The executive committee of the national society took no action in relation to this movement of the New York society; but the board of managers of the Massachusetts Antislavery Society issued an address to the Abolitionists of the United States, in which they took exceptions to the manner in which the convention had been called, and the designs of those who called it. In this address the organization of a distinctive political party was declared to be in violation of the wishes of the great body of the Abolitionists, as had been shown by the unanimous votes of the State societies of Massachusetts, Rhode Island, and Connecticut. The silence of the executive committee of the national society, and the advocacy of the “Emancipator," its organ, were both sharply criticised. They thus closed their address: “For the honor and purity of our enterprise, we trust that the Abolitionists of the several States will refuse to give any countenance to the proposed convention at Albany. Let their verdict be recorded against it as unauthorized, unnecessary, and premature. Let the meeting be insignificant and local, and thus rendered harmless."

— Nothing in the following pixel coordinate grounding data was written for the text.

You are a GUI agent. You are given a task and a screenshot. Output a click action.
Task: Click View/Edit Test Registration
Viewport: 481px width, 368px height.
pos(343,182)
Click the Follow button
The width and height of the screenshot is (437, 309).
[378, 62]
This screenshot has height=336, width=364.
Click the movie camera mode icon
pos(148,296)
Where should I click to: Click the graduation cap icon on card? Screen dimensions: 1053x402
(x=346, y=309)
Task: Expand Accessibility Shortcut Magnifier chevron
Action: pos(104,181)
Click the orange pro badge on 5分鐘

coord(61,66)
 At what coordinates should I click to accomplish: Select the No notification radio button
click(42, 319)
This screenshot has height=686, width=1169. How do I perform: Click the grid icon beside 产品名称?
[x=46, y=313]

The convention assembled at the time and place designated, Six States only were represented. Of its one hundred and twenty-one delegates, one hundred and four were from the State of New York. Alvan Stewart was made president. He was an early Abolitionist, having witnessed and realized, while visiting the South, in 1816; the cruelties, corruptions, and crimes necessarily involved in the system of chattel slavery. He was sincere and tender-hearted. The cruelties of the system seemed to affect him more than its crimes; and he would paint its horrors in language that none who listened to him could ever forget. One that well knew this remarkable man who rendered such effective service to the antislavery cause in its days of weakness and trial, thus describes him: “His conceptions were grand, his sweep of thought majestic, his language unique, his illustrations graphic, and his knowledge varied and minute." He had been a Whig, and one of the favorite orators of the party. A good lawyer, a clear-sighted politician, accustomed to deal with practical affairs, he early saw the necessity of assaulting slavery as a political evil by the use of the ballot. He came to that convention to aid, if possible, in giving form and shape to that idea.

Though small in numbers and somewhat local in its composition, its members were conscientious, earnest, and determined. After full debate and deliberate consideration, it was resolved by the small majority of eleven votes to present candidates for the presidency and vice-presidency. For the former James G. Birney was selected, and for the latter Thomas Earle of Pennsylvania.

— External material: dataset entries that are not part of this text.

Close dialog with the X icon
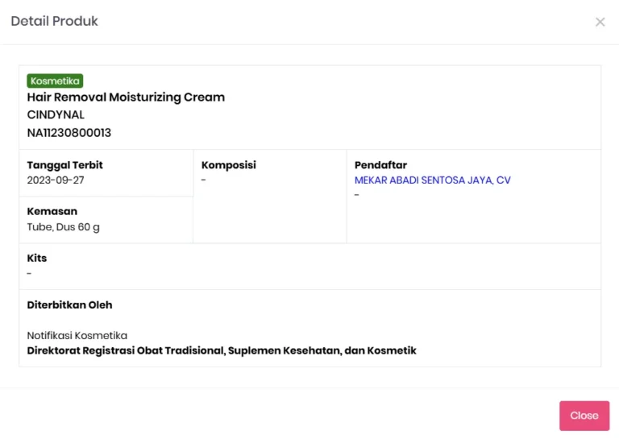The image size is (619, 439). point(600,22)
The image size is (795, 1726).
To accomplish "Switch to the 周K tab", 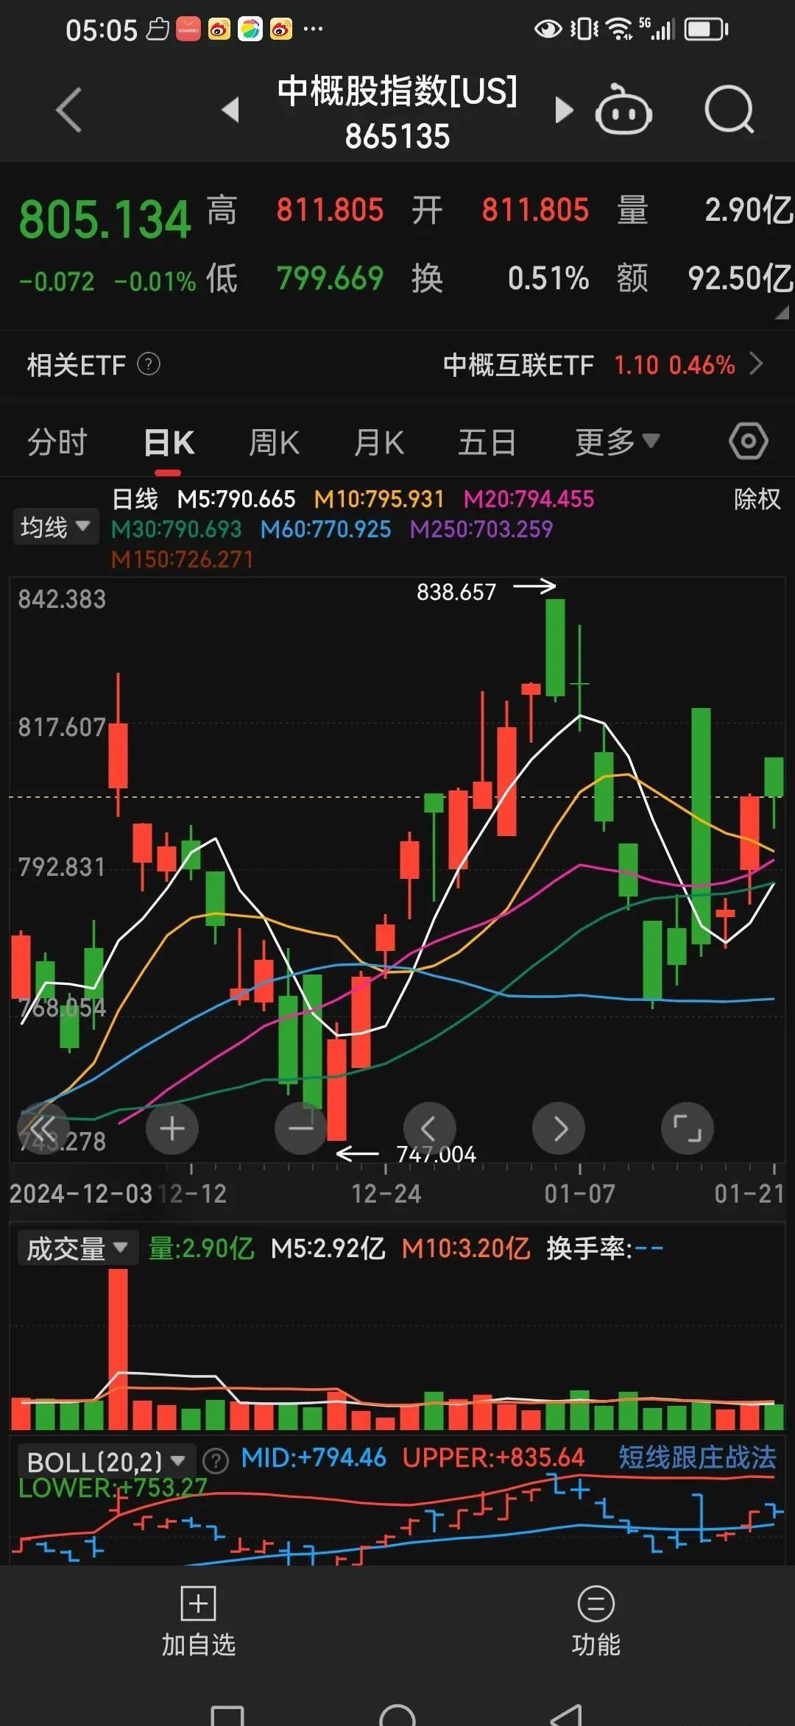I will click(x=274, y=443).
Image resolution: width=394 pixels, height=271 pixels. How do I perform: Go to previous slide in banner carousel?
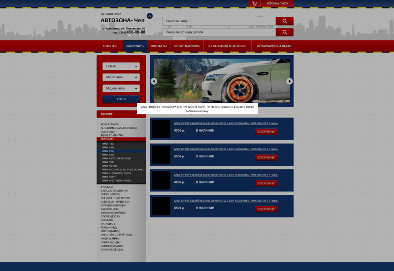click(x=154, y=81)
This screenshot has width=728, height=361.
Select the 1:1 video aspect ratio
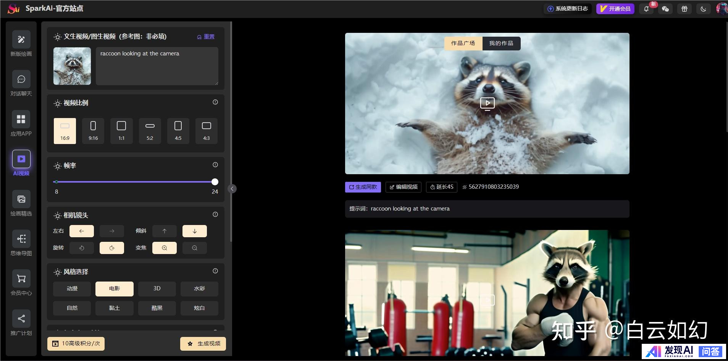(x=121, y=131)
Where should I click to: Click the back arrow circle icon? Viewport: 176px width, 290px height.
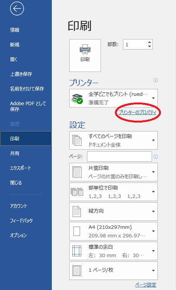point(17,9)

Born in Kentucky, reared and educated under the slave system, Mr. Birney was a hereditary owner of slaves. He embraced the antislavery reform from the deepest convictions of its justice, and gave freedom to his own slaves from the purest motives. He sacrificed property, political preferment, social standing, home and kindred, that he might serve a cause that could give him neither fortune nor favor. A gentleman with dignity of manner and varied culture, a sound lawyer, remarkably well versed in constitutional and international law, he wrote and spoke with grace and vigor. He was a prudent counsellor, and inclined to moderate action. Conciliatory in tone and manner, he was firm and fearless in maintaining his convictions of right. Thoroughly comprehending the vitality of the slave system and the tenacity of slaveholders, he foresaw and predicted the terrible convulsions into which the Slave Power would plunge the country. He believed that the exercise of the elective franchise was binding upon all. To possess and not to use the right to vote he declared to be “inconsistent with the duty of Abolitionists under the Constitution."

Mr. Earle was a native of Massachusetts, of Quaker ancestry and sentiments. A. law student under John Sergeant of Philadelphia, and editor and author of several papers and books, he occupied quite a prominent public position in his adopted city and State. Though acting with the Democratic Party, he was an active member of the old Pennsylvania Abolition Society. Laboring for twenty years for constitutional reform in his State, he was a prominent member of the convention called for that purpose, of which, says Whittier, he was the “recognized author and originator." In that convention, his political friends proposed “white suffrage” as the 'basis of representation; but, though by so doing he sacrificed all hopes of political preferment, he took and firmly maintained the doctrine of human rights, without distinction of color or race.

Such were the men selected by the Liberty party as its candidates, as it entered the arena of national politics, and for the first time solicited the suffrages of the humane and liberty-loving for the highest offices of the government. Its vote, however, was but small. Of the two million and a half of the votes cast at that election, its candidates received less than seven thousand.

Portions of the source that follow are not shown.